FDA grants 'breakthrough therapy designation' to AstraZeneca for acalabrutinib

AstraZeneca and its haematology research and development "centre of excellence", Acerta Pharma, announced on Tuesday that the US Food and Drug Administration granted ‘breakthrough therapy designation’ for ‘acalabrutinib’, for the treatment of patients with mantle cell lymphoma (MCL) who have received at least one prior therapy.

The FTSE 100 company described acalabrutinib as a “highly-selective, potent” Bruton tyrosine kinase (BTK) inhibitor in development for the treatment of multiple B-cell cancers.

It said the breakthrough therapy designation was designed to expedite the development and regulatory review of new medicines that are intended to treat a serious condition, and that have shown encouraging early clinical results, which demonstrate “substantial improvement” on a clinically-significant endpoint over available medicines and when there is significant unmet medical need.

“New treatments are urgently needed for people with mantle cell lymphoma who relapse or do not respond to current therapy,” said AstraZeneca’s chief medical officer and executive vice president of global medicines development, Sean Bohen.

“Breakthrough therapy designation for acalabrutinib will help us bring this potential new medicine to appropriate patients as quickly as possible.”

The company said the FDA granted breakthrough therapy designation based on the totality of clinical data from the acalabrutinib development programme, including data from the Phase II ACE-LY-004 clinical trial in patients with relapsed or refractory MCL.
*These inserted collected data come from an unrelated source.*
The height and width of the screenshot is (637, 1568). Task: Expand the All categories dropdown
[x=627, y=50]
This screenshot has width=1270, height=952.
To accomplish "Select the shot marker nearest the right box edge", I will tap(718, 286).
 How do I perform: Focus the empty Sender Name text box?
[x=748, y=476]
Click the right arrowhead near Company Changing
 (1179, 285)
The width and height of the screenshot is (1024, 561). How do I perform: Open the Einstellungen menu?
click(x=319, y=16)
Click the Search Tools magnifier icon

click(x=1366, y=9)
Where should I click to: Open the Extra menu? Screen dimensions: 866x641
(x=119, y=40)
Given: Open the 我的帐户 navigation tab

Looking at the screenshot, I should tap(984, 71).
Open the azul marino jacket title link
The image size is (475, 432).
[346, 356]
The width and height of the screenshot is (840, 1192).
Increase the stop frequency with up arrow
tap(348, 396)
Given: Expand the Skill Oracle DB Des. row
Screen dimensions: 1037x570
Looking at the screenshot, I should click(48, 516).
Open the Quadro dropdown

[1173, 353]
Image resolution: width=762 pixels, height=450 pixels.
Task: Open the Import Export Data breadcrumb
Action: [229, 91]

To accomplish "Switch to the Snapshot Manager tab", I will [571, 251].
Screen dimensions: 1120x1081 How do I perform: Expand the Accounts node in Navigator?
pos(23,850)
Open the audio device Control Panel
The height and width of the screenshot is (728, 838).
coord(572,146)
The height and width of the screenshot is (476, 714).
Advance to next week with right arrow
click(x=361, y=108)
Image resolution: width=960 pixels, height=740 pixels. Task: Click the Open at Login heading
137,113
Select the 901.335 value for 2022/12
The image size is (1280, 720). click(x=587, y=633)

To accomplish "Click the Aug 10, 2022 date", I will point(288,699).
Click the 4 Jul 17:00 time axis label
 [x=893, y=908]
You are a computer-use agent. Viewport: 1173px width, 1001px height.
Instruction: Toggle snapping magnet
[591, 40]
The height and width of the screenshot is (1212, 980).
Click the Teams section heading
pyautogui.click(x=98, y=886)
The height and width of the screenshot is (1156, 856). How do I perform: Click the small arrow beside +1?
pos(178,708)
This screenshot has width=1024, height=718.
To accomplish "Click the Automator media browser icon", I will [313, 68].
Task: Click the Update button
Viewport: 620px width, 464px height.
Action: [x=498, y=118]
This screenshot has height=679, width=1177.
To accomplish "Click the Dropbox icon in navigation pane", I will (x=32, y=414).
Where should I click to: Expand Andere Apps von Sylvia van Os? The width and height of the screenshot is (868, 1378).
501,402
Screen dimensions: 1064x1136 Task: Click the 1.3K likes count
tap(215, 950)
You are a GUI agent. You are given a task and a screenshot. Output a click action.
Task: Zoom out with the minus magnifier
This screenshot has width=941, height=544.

“This is an exciting regulatory milestone for our work in haematology,” said Acerta Pharma chief executive officer Flavia Borellini.

“Acalabrutinib is a potent, irreversible BTK inhibitor with a high degree of specificity for its target.

“If approved, it could be a clinically-meaningful treatment option for patients with this devastating disease.”

It was the fifth breakthrough therapy designation that AstraZeneca has received from the FDA for an oncology medicine since 2014, and the first for the company in haematology.

The board said the acalabrutinib development programme included both monotherapy and combination therapies for a broad range of blood cancers and solid tumours.